Tallulah exhibit to honor Theodore Roosevelt
Published 12:00 am Monday, April 26, 2004
Georgia Ann Wolf prepares to place numbers on pieces from the The Roosevelt Room at the Hermione Museum in Tallulah. The numbers will be keyed to written descriptions.(Jon Giffin The Vicksburg Post)
[4/26/04]TALLULAH A great-grandson of President Theodore Roosevelt will help open an exhibit here on the hunt that resulted in the president’s successful hunt for a Delta bear.
The Roosevelt Room will open Saturday in the Madison Historical Society’s Hermione Museum, 315 N. Mulberry St.
Tweed Roosevelt, a great-grandson of the adventurer and naturalist who also served as president, is to speak at a banquet in his honor at the Tallulah Civic Center Friday.
The museum’s director, Geneva Williams, said knowledge of the hunt, which happened in 1907, has circulated mainly through storytelling.
“Everybody who has lived here, it’s just common knowledge,” Williams said.
The creation of the exhibit, though, marks a culmination of the first major effort to document the event for visitors, Williams said.
The exhibit will include 20 photographs on two-year loan from Harvard University and up to about 13 previously unpublished photographs of the hunt from local sources.
The hunt followed by five years Roosevelt’s more-famous bear-hunting trip in Mississippi, which took place in Sharkey County in November 1902. On that hunt a black bear was knocked out and tied up for Roosevelt to kill, but he declined to do so since it would have been unsportsmanlike.
That decision inspired a political cartoon that led to the marketing of a line of stuffed toy bears as Teddy Bears. Since then, almost all stuffed bears are known as teddies.
Less known is that Roosevelt returned to the Louisiana Delta in October 1907, and he and his group hunted without success for several days before moving south to Bear Lake, part of an old river bed. There, with two days left on his two-week trip, he did kill a black bear with a shot from about 20 yards away. The bear was killed on the north end of Bear Lake at Morgan Sawmill Ridge, where a monument stands today.
The president wrote an article about the hunt that was published in Scribner’s Magazine.
“I was especially anxious to kill a bear in these canebrakes after the fashion of the old Southern planters, who for a century past have followed the bear with horse and hound and horn in Louisiana, Mississippi and Arkansas,” he wrote.
The Roosevelt photographs, some of which are of the hunt itself, will hang on the walls of the museum’s central room. Other items will also be on display.
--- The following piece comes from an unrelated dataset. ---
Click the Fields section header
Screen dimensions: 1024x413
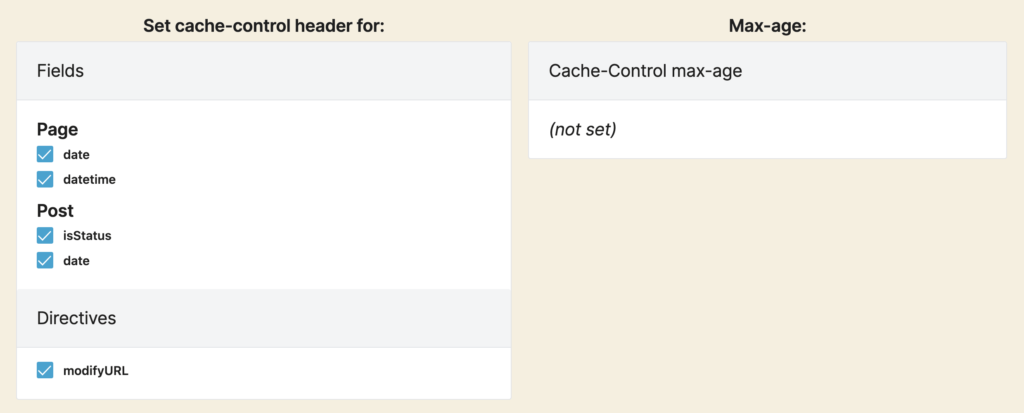pyautogui.click(x=264, y=71)
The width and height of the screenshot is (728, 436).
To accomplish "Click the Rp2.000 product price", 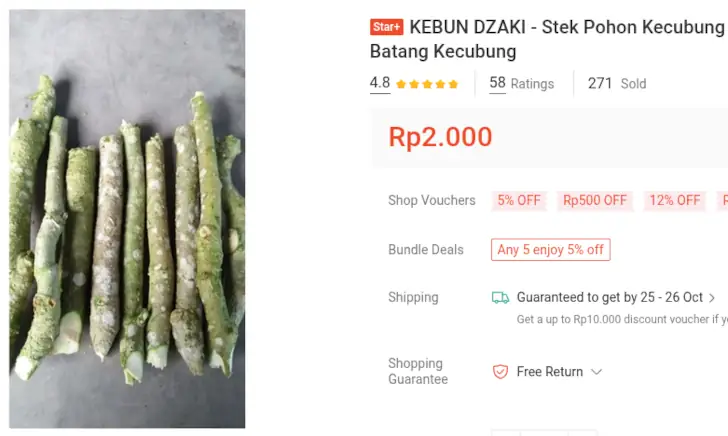I will point(440,137).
The hunting party was camped near the Bear Lake Hunting and Fishing Club, which operated from 1899 until around the mid-1940s or later, Williams said. The club was the first conservation club in Louisiana, she added.
“These hunters realized that if they didn’t preserve game, there wouldn’t be anything left,” she said, adding that the club imposed hunting limits before the state government did.
Roosevelt placed great emphasis on the conservation of natural resources, and his great-grandson is expected to speak April 30 on similar issues. Tweed Roosevelt will also speak on the origin of the Teddy Bear and the president’s Madison Parish hunt, a press release announcing the event said.
Tweed Roosevelt is the president of The Roosevelt Investment Group of New York City and Boston.
The day of the banquet he is also scheduled to speak at the museum to fourth- and fifth-graders of Tallulah and Wright elementary schools, Williams said.
The exhibit will open at 10 a.m. on Saturday, May 1.
The museum’s regular hours are 10 a.m. until 4 p.m. Tuesday through Friday. Admission is free.
The museum also includes two other rooms of local-history exhibits.
The Roosevelt Room will be a permanent part of the museum, Williams said.
“It’s an important part of our history,” she said.
Interest in Roosevelt and his hunts has been raised recently with events surrounding 2002’s centennial of Roosevelt’s Mississippi hunt.
A permanent exhibit in the fine arts room of the public library in Rolling Fork now documents that hunt for visitors to the Sharkey County seat.
The same guide who led that hunt, Holt Collier, also led Roosevelt’s 1907 hunt. Collier was an experienced hunter who was born a slave in Mississippi. Roosevelt wrote that Collier “killed or assisted in killing over 3,000 bears.”
The Hermione Museum itself is a house built in 1855 that was used as a hospital by forces under the command of Union Gen. Ulysses S. Grant. The house is one of four Madison Parish structures still standing that were built before the Civil War, museum literature says.
It originally stood near Milliken’s Bend, the site of a battle in Grant’s campaign for Vicksburg. In 1997 it was donated to the historical society and moved to downtown Tallulah, where it stands today.
Louisiana Black Bear have been on the endangered species list, but are making a comeback as habitat is restored or maintained in both the Tensas Wildlife Refuge south of Tallulah and Delta National Forest north of Vicksburg.